INSTRUCTIONS TO FOLLOW: Please render the records, from the first line through the line containing "Action: (x=777, y=468)", as a Markdown table with the columns Row and Line. Leave out any blank lines.

SUPPLIED MATERIAL:
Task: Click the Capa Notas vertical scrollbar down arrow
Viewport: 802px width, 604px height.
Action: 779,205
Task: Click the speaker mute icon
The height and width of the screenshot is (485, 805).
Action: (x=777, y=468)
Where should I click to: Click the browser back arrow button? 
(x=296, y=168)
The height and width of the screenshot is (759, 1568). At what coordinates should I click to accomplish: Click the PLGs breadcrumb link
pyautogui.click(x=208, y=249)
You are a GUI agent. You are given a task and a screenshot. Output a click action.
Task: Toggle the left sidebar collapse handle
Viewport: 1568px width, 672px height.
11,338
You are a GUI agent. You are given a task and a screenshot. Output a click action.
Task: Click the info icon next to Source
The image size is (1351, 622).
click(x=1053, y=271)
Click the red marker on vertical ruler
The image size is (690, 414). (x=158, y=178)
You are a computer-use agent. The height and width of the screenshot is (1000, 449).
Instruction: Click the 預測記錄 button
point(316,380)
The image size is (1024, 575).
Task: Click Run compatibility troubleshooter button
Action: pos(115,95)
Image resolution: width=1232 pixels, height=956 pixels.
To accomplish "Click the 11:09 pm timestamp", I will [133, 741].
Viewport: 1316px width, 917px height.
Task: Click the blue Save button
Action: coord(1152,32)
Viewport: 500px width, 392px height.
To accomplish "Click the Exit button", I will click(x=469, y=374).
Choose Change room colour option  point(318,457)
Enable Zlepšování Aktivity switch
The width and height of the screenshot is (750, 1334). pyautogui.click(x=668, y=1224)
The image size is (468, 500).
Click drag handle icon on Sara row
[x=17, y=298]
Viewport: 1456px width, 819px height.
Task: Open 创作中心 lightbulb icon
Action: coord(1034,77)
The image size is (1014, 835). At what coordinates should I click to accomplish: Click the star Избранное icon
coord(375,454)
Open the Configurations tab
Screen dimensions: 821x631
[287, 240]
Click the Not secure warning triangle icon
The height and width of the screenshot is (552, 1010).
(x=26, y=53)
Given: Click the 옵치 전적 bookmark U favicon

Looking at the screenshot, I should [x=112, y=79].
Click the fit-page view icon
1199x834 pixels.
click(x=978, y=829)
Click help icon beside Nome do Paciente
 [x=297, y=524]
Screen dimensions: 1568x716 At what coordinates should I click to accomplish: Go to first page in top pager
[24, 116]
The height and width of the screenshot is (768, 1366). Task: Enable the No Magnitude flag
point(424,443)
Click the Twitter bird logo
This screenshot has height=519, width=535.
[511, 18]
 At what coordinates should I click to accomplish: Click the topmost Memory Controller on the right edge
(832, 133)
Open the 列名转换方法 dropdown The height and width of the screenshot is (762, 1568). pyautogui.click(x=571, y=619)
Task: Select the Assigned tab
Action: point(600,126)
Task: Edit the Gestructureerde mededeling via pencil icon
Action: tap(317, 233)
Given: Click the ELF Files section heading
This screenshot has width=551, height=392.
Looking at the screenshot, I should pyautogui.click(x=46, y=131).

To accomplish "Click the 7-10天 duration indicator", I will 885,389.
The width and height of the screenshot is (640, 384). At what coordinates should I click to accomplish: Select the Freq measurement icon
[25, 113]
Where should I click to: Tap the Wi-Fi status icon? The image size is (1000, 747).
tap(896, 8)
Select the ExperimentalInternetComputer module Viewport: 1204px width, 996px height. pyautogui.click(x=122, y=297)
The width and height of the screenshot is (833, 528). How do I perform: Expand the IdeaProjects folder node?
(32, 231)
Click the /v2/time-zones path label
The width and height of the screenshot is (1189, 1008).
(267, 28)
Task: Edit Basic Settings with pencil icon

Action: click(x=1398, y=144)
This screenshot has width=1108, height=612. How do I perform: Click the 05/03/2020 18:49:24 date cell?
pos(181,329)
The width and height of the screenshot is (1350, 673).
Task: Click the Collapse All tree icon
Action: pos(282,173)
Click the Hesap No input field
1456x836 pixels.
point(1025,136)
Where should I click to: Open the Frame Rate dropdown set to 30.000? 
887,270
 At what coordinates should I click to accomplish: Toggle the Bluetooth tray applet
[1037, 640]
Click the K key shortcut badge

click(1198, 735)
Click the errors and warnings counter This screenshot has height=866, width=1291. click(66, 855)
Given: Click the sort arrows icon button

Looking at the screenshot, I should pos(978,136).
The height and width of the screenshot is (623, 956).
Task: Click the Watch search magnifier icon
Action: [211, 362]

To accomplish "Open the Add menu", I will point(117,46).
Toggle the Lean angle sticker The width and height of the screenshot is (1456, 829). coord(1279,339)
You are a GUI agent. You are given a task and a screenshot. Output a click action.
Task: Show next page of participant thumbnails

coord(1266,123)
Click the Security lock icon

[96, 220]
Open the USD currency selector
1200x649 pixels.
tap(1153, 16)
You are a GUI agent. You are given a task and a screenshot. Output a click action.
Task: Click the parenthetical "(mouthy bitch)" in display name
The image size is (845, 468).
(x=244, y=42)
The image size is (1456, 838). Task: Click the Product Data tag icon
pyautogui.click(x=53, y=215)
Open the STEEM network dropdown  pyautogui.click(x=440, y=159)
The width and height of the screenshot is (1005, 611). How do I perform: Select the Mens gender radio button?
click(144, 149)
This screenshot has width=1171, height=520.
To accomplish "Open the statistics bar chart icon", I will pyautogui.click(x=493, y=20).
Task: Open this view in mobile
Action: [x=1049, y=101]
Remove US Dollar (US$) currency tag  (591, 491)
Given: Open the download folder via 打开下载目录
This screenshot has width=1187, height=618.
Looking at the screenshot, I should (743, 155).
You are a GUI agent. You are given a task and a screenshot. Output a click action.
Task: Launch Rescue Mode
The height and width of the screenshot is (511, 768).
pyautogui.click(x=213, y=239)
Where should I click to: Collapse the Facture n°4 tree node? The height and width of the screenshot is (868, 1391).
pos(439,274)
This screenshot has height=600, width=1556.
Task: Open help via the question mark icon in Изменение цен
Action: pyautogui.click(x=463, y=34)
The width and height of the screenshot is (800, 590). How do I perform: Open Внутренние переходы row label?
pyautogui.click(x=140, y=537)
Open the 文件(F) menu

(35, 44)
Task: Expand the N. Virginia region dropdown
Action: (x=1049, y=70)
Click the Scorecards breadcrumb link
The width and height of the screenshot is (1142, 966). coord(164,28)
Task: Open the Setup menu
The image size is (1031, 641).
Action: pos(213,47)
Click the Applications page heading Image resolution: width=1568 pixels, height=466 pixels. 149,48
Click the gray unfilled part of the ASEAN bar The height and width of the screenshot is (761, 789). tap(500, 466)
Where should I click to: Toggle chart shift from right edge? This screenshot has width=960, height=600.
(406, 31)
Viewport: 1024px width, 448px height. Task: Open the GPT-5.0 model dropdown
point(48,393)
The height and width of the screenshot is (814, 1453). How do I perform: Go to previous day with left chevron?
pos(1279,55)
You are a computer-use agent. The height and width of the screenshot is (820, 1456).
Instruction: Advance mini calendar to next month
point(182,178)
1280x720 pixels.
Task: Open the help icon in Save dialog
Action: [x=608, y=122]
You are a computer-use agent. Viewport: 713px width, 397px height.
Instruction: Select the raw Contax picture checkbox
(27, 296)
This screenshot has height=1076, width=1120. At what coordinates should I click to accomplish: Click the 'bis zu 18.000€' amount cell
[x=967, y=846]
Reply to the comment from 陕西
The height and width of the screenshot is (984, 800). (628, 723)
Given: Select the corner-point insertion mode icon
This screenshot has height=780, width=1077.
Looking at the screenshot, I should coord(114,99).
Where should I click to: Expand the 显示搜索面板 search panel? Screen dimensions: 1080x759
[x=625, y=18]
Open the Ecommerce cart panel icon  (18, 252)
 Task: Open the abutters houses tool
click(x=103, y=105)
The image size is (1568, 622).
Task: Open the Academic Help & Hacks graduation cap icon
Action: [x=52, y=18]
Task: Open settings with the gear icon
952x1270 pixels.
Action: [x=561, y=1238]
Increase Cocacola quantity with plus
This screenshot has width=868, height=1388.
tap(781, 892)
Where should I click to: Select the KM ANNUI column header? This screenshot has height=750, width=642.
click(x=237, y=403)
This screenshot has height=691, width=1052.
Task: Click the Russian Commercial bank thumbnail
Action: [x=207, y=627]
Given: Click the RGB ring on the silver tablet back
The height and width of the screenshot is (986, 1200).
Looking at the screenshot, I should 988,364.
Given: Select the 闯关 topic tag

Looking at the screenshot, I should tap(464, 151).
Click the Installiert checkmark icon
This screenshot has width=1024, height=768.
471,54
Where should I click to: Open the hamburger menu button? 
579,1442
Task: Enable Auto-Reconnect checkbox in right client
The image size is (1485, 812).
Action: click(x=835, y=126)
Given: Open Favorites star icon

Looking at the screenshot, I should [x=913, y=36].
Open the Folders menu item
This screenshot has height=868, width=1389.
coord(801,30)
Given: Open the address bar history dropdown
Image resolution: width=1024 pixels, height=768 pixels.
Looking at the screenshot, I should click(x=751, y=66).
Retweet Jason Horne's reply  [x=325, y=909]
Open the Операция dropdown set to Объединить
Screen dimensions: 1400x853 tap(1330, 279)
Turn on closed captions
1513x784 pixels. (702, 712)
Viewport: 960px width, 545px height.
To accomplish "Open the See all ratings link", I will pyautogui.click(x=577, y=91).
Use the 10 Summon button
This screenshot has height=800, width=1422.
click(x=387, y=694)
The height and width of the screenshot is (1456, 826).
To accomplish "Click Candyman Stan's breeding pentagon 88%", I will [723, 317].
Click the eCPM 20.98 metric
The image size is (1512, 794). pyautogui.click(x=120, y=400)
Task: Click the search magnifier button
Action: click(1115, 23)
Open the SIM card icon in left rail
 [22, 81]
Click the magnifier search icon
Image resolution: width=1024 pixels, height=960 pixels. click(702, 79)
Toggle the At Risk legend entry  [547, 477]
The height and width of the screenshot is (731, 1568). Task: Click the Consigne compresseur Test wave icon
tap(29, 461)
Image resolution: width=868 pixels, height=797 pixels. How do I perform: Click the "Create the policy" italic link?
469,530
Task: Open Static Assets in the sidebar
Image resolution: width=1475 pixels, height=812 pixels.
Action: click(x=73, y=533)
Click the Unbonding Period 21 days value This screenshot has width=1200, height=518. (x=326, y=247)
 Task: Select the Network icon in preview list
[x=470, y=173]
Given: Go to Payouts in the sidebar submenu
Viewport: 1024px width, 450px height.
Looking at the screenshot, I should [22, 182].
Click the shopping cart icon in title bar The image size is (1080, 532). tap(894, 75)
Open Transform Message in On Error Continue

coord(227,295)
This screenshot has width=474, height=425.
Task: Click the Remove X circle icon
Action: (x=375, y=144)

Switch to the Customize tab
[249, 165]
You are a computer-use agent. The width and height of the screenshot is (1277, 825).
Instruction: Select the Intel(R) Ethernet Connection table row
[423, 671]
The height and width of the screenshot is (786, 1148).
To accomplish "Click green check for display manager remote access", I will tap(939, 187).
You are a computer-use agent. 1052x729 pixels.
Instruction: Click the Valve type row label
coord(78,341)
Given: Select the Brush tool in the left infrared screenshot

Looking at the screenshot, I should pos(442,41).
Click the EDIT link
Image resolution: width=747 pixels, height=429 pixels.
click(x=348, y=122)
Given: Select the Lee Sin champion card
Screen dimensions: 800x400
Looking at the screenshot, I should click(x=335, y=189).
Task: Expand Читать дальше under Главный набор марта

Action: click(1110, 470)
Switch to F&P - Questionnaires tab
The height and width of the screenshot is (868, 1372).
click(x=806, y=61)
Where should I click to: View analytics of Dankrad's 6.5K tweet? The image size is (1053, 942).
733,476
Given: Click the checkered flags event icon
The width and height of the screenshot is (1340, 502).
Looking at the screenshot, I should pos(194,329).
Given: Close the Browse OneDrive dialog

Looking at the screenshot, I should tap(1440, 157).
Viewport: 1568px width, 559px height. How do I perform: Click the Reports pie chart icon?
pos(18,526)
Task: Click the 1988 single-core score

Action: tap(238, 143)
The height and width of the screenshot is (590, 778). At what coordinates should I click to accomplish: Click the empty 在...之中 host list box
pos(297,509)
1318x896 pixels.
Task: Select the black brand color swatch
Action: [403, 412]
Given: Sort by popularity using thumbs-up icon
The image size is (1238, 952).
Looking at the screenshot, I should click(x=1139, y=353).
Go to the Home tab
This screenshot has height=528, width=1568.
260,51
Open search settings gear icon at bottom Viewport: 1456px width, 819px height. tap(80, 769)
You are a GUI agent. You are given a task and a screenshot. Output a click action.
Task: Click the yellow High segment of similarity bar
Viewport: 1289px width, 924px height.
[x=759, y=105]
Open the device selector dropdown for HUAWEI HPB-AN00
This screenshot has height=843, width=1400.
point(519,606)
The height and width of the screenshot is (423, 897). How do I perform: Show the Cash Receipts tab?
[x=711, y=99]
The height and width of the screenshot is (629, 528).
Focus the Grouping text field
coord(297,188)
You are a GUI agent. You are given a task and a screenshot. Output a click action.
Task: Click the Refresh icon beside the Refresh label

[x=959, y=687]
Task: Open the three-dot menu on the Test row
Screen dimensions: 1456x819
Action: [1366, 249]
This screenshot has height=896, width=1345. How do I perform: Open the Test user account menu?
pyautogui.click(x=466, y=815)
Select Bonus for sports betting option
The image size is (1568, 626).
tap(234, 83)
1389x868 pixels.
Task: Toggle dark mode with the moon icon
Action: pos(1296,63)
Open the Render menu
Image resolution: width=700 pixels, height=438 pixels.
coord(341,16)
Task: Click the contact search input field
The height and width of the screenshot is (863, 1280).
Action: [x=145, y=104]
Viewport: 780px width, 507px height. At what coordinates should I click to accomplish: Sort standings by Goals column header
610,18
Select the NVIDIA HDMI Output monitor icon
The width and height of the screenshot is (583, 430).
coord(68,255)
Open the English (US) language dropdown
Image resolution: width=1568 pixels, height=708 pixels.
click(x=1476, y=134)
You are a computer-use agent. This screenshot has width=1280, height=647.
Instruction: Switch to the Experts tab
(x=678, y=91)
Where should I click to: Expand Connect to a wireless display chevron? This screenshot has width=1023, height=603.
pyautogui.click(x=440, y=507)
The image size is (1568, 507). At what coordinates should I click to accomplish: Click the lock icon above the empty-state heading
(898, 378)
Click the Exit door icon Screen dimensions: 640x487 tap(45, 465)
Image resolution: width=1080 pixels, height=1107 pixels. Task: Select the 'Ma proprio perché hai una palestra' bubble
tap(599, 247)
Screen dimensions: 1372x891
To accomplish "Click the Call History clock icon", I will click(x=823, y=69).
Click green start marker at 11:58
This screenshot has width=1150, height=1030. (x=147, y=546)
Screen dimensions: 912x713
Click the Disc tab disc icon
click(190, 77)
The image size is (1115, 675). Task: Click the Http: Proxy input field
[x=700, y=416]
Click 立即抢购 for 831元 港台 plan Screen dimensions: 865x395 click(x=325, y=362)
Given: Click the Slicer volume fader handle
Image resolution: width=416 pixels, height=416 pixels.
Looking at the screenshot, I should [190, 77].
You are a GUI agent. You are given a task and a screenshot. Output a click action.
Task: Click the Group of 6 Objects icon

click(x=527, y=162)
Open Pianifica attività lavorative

ANSWER TO THIS EXERCISE:
| Row | Line |
|---|---|
| 1 | Task: Click the Capa Notas vertical scrollbar down arrow |
| 2 | Viewport: 802px width, 604px height. |
| 3 | Action: 779,205 |
| 4 | Task: Click the speaker mute icon |
| 5 | The height and width of the screenshot is (485, 805). |
| 6 | Action: (x=777, y=468) |